Exercise requirements ▸
For this exercise, copy exactly every line from the one holding "The width and" through the end of the data, both included. Omit pictures.

Extracted entries ▸
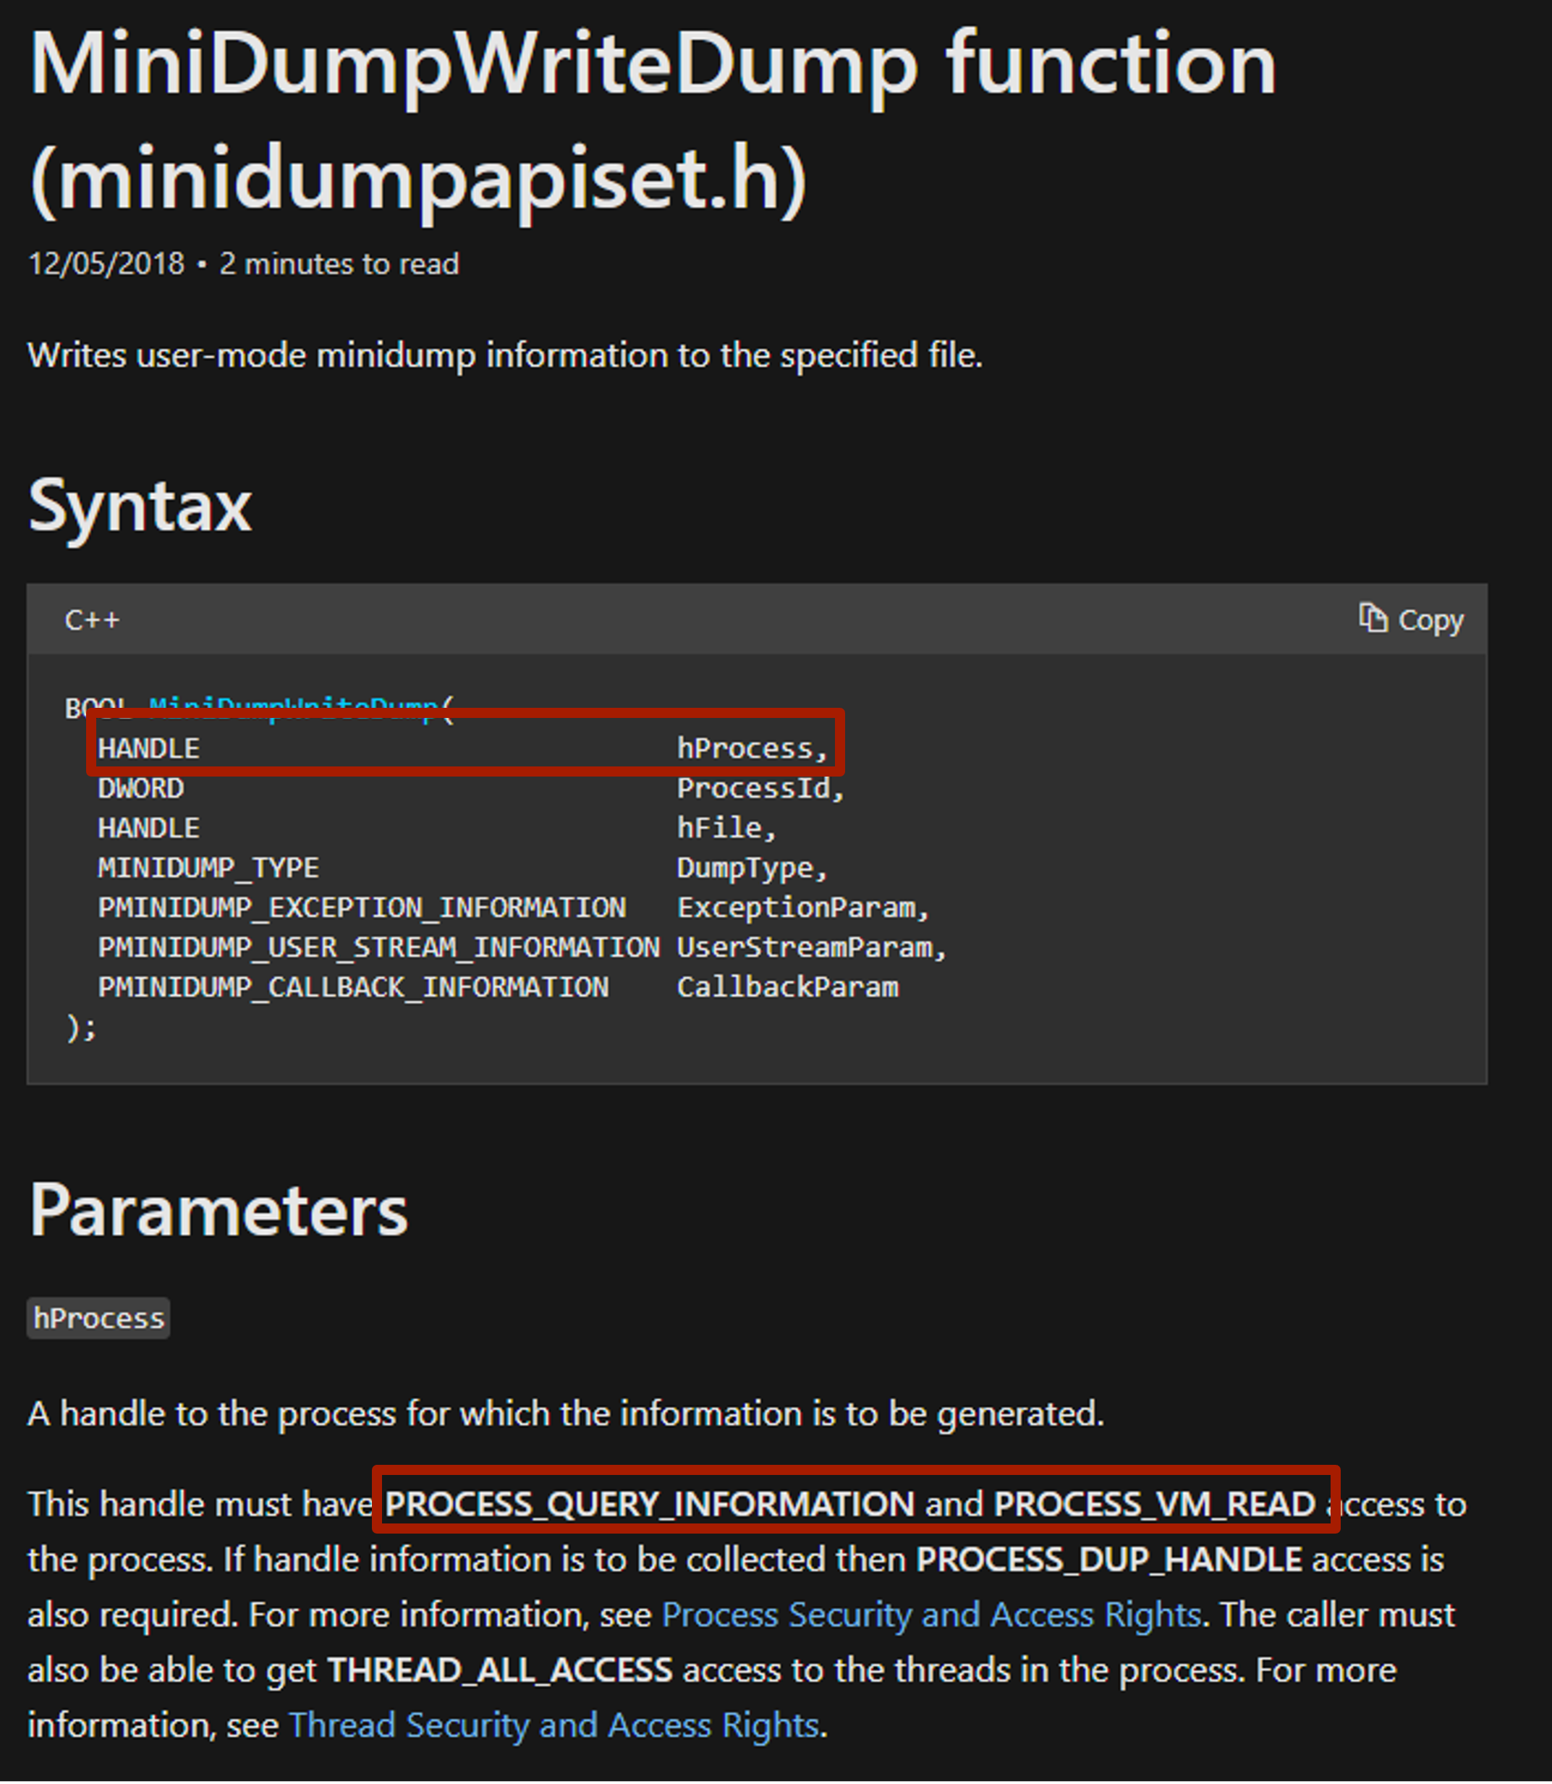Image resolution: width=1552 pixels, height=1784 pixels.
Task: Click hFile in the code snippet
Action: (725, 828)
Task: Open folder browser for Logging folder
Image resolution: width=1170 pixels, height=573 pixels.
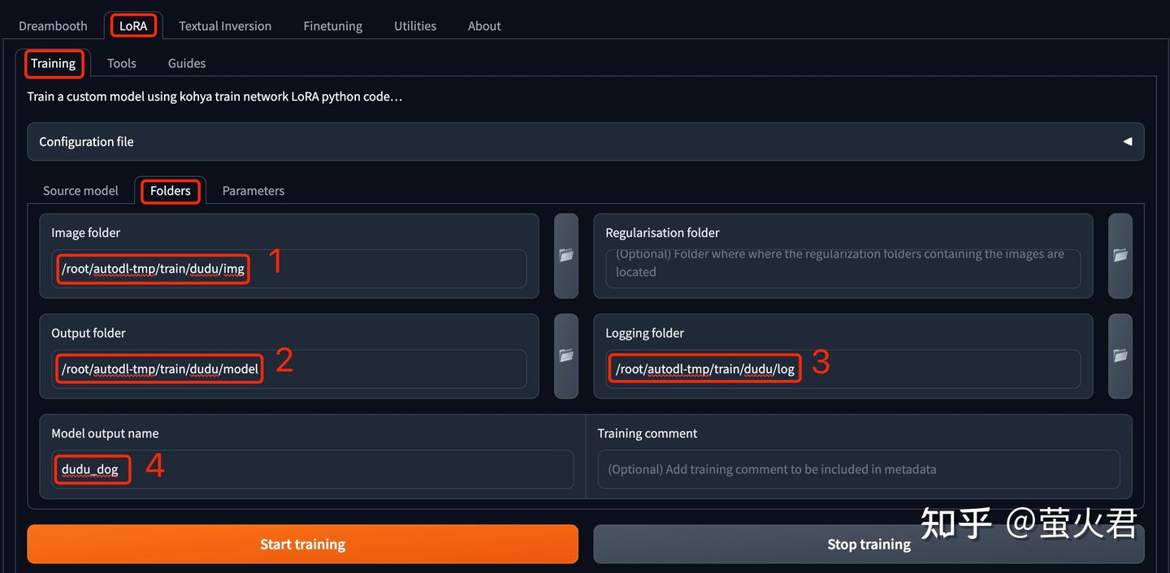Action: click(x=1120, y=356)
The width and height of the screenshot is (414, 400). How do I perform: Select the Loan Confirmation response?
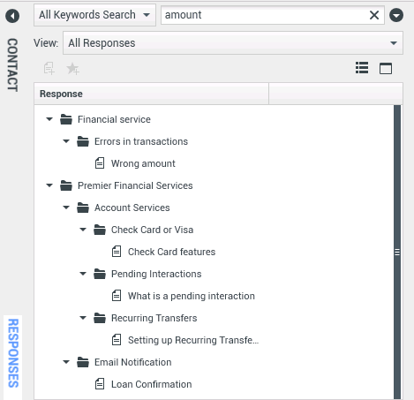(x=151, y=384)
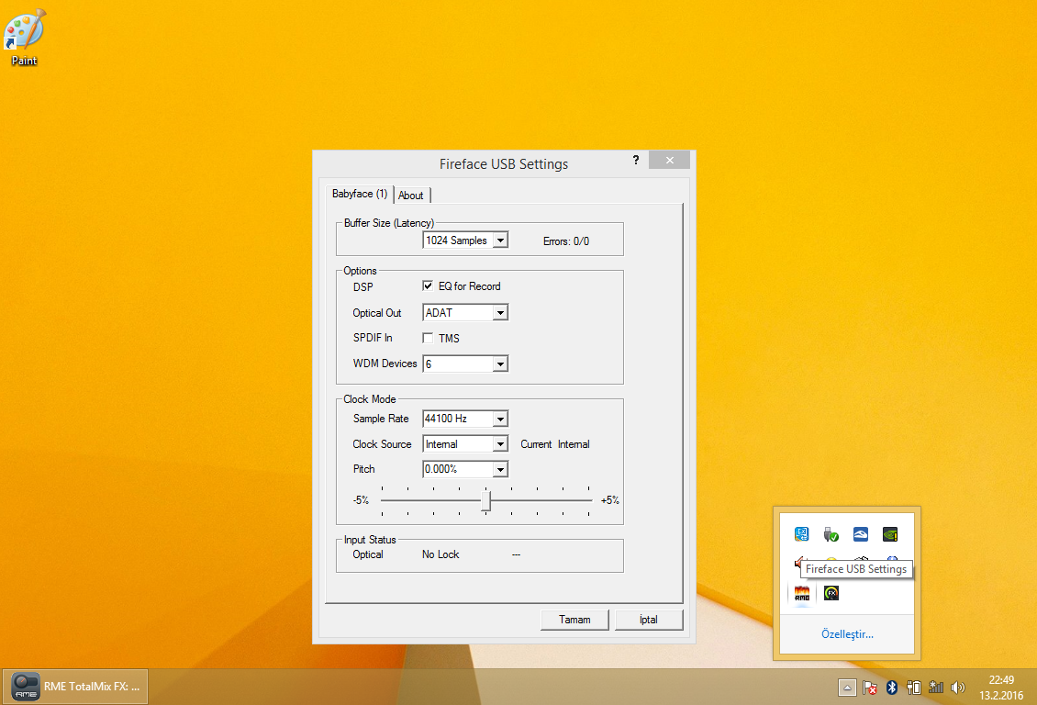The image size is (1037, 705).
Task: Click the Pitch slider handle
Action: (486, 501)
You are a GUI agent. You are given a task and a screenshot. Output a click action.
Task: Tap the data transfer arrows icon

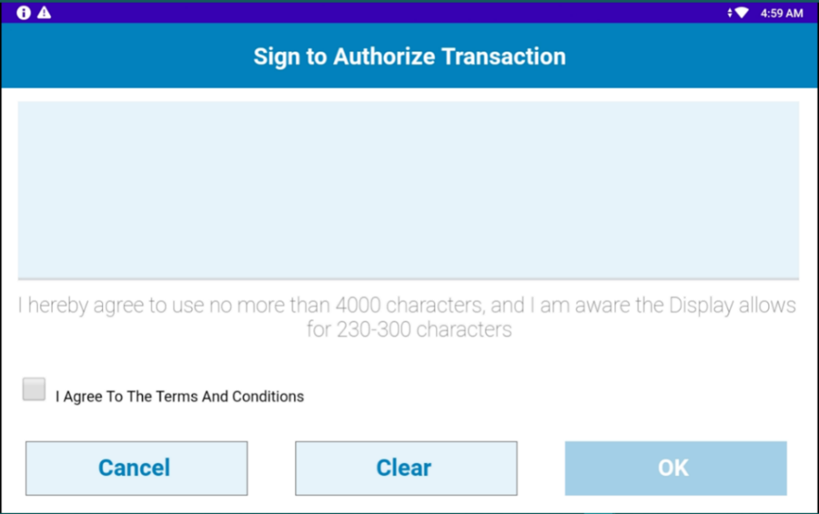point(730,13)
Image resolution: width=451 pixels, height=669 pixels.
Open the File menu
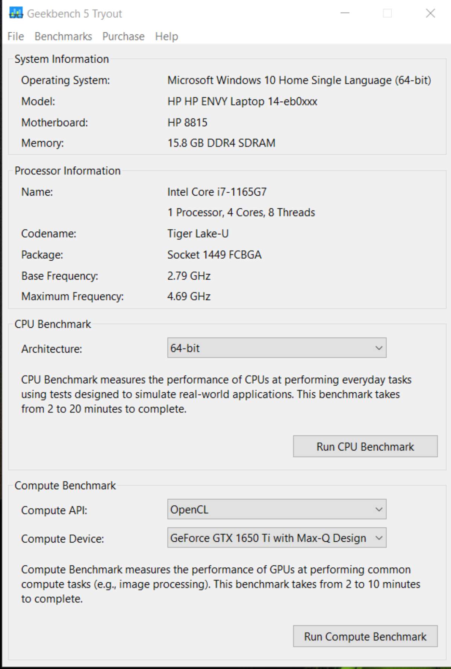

Final answer ▸
The width and height of the screenshot is (414, 400). How do I perform: Select the Loan Confirmation response?
(x=151, y=384)
The image size is (1037, 705).
Task: Click the Pitch slider handle
Action: (486, 501)
You are a GUI agent. You are given a task and a screenshot. Output a click action.
Task: Tap the data transfer arrows icon

point(730,13)
Image resolution: width=451 pixels, height=669 pixels.
Open the File menu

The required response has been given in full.